Opinion
23-CV-01477 (JMA)(JMW)
08-07-2023
Jacob Aronauer, Esq. The Law Offices of Jacob Aronauer Attorney for Plaintiff Jamie Scott Felsen, Esq. Milman Labuda Law Group PLLC Attorney for Defendants
Jacob Aronauer, Esq. The Law Offices of Jacob Aronauer Attorney for Plaintiff
Jamie Scott Felsen, Esq. Milman Labuda Law Group PLLC Attorney for Defendants
JAMES M. WICKS, United States Magistrate Judge
Plaintiff Andres Villatoro, by and through his attorney, Jacob Aronauer commenced this action against Defendants Skav Diner Inc. d/b/a Celebrity Diner, Loukas Reniers, and George Nerantzinis individually (collectively “Defendants”) on February 24, 2023, alleging violations of Fair Labor Standards Act 29 U.S.C. § 216(b) and New York State Labor Law. (DE 1.) Plaintiff filed a second amended complaint on April 19, 2023. (DE 6.) Defendants answered the complaint on June 20, 2023. (DE 17.)

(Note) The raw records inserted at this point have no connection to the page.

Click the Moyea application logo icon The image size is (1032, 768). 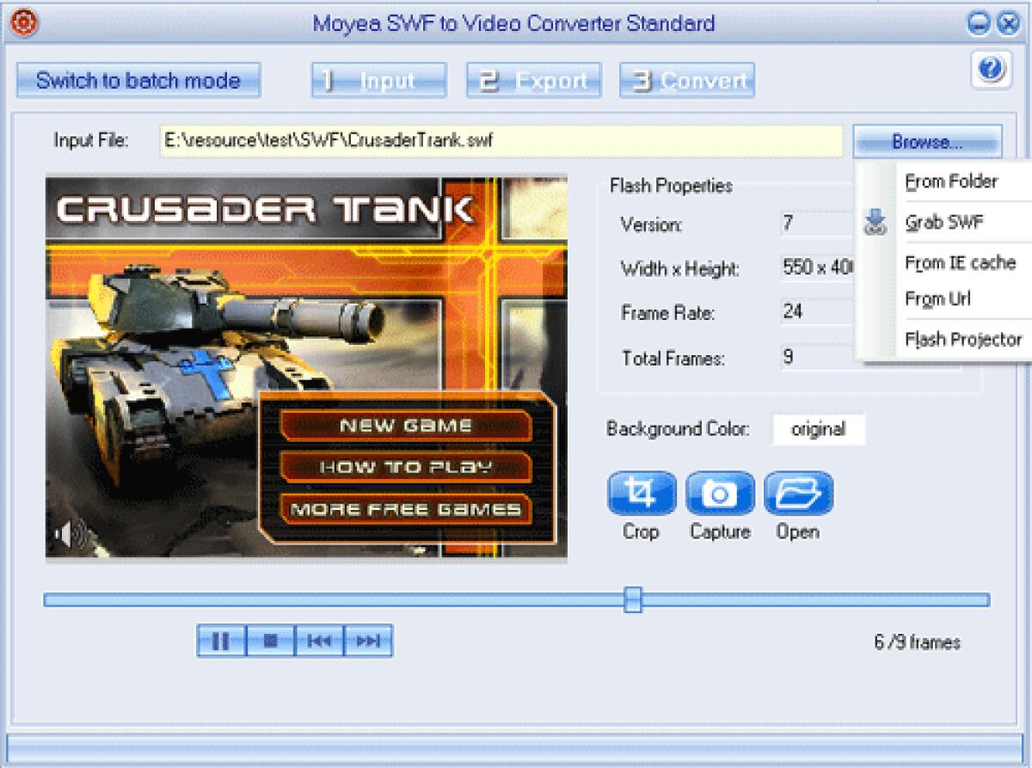pyautogui.click(x=24, y=21)
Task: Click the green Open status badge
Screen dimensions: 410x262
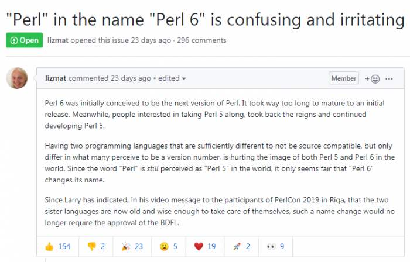Action: pyautogui.click(x=24, y=40)
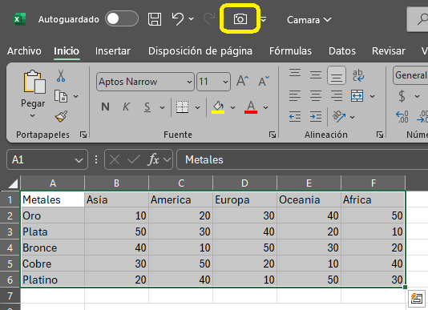Toggle bold N formatting

point(105,107)
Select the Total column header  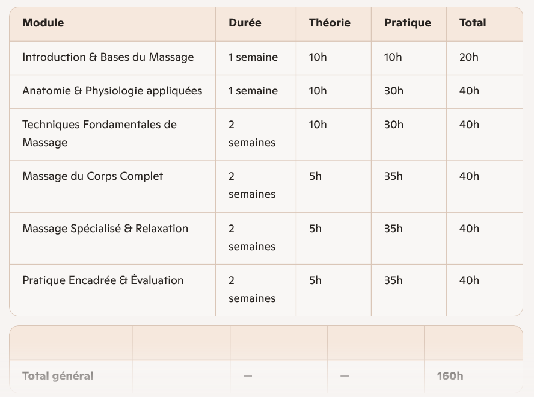point(473,23)
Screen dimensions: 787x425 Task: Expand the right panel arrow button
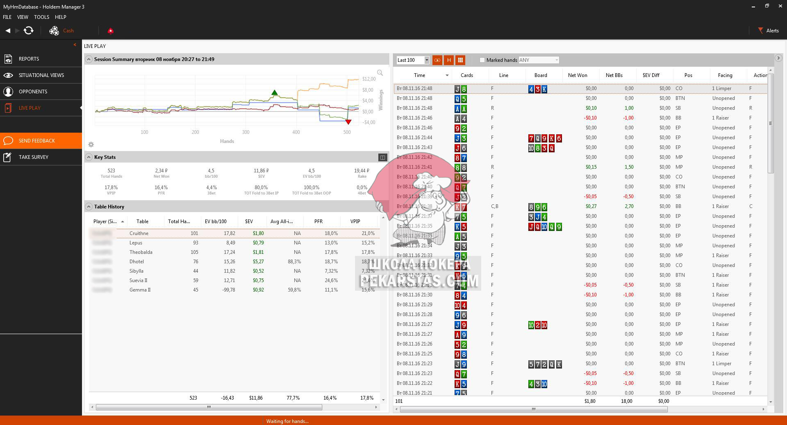[778, 58]
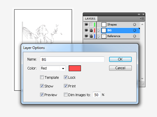Click the lock icon on Reference layer
This screenshot has height=117, width=157.
(x=91, y=36)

Before the Court is Aronauer's uncontested motion to withdraw as counsel of record for Plaintiff. (DE 20.) Aronauer originally filed a letter request to withdraw as counsel of record for Plaintiff on June 21, 2023. (DE 18.) The Court then held an initial conference on June 23, 2023, at which Aronauer confirmed his intent to withdraw as counsel of record and was directed to file his anticipated motion on or before June 30, 2023. (DE 19.) The Court set July 14, 2023 as the date for any opposition.

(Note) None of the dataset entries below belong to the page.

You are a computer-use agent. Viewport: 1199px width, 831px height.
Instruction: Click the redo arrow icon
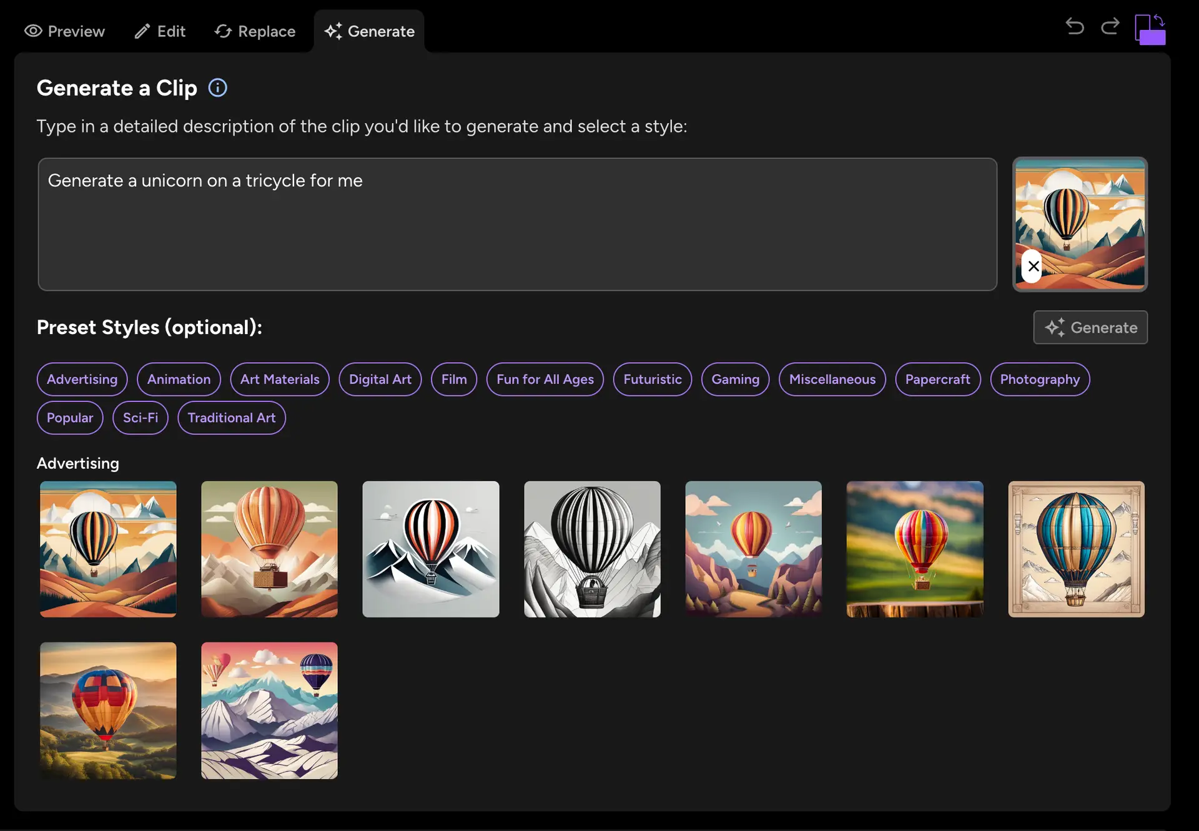pos(1110,26)
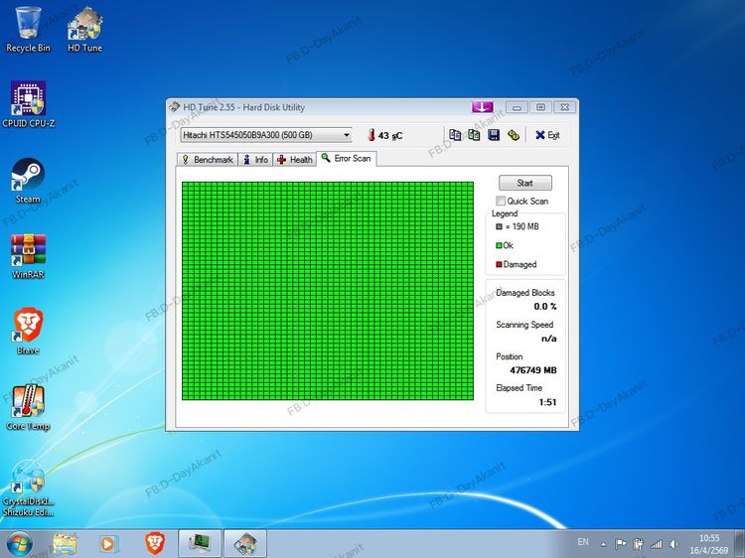Open the Core Temp desktop icon
This screenshot has width=745, height=558.
pyautogui.click(x=27, y=403)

The instant motion was filed on June 30, 2023 along with a motion for leave to file the supporting declaration under seal. (DE 20; DE 21.) The latter motion was granted on July 5, 2023. (Electronic Order dated July 5, 2023). No opposition was filed to Aronauer's motion to withdraw even though he, as directed, served both English and Spanish language copies of the motion and accompanying declaration on his client. (DE 22.)

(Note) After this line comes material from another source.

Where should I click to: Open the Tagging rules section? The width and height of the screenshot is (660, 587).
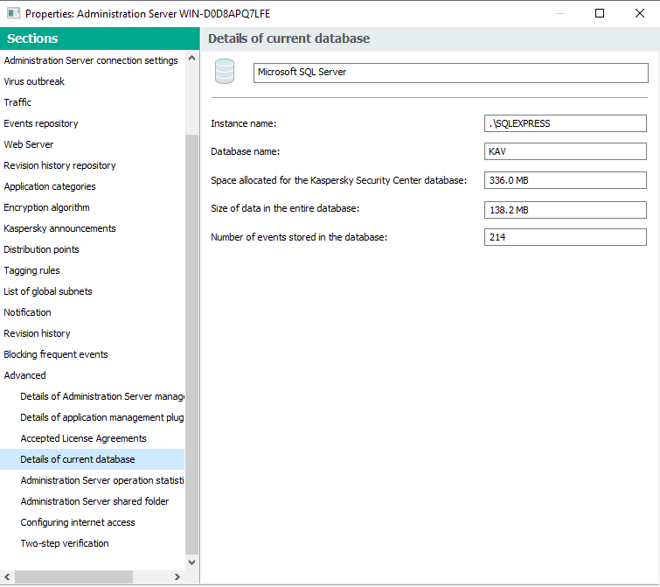[32, 270]
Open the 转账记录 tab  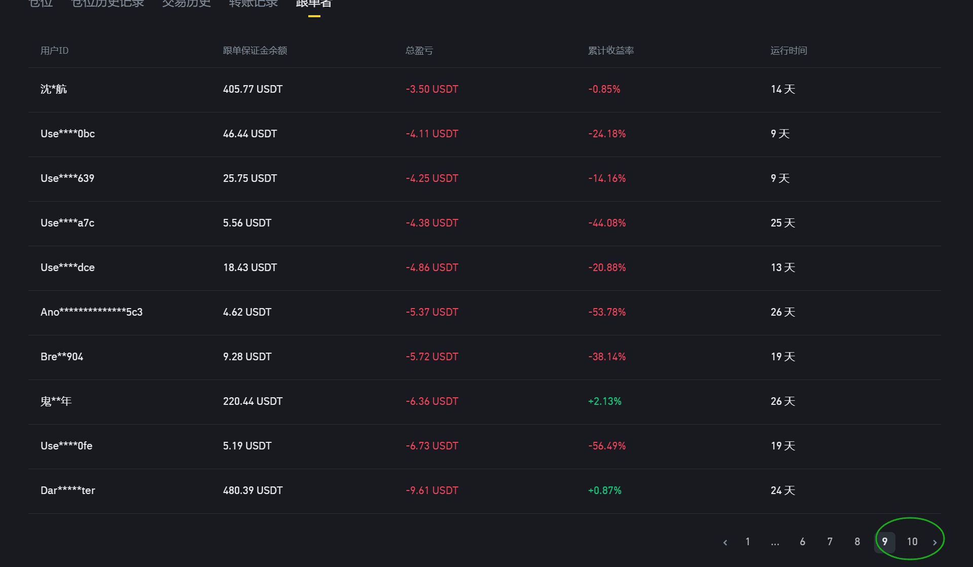[x=254, y=4]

For the reasons stated herein, Aronauer's motion to withdraw (DE 20) is granted and he is terminated as counsel of record.
DISCUSSION
Rule 1.4 of the Local Rules of the United States District Courts for the Southern and Eastern Districts of New York governs the displacement of counsel who have appeared:
An attorney who has appeared as attorney of record for a party may be relieved or displaced only by order of the Court and may not withdraw from a case without leave of the Court granted by order. Such an order may be granted only upon a showing by affidavit or otherwise of satisfactory reasons for withdrawal or displacement and the posture of the case, including its position, if any, on the calendar, and whether or not the attorney is asserting a retaining or charging lien. All applications to withdraw must be served upon the client and (unless excused by the Court) upon all other parties.E.D.N.Y. Local R. 1.4.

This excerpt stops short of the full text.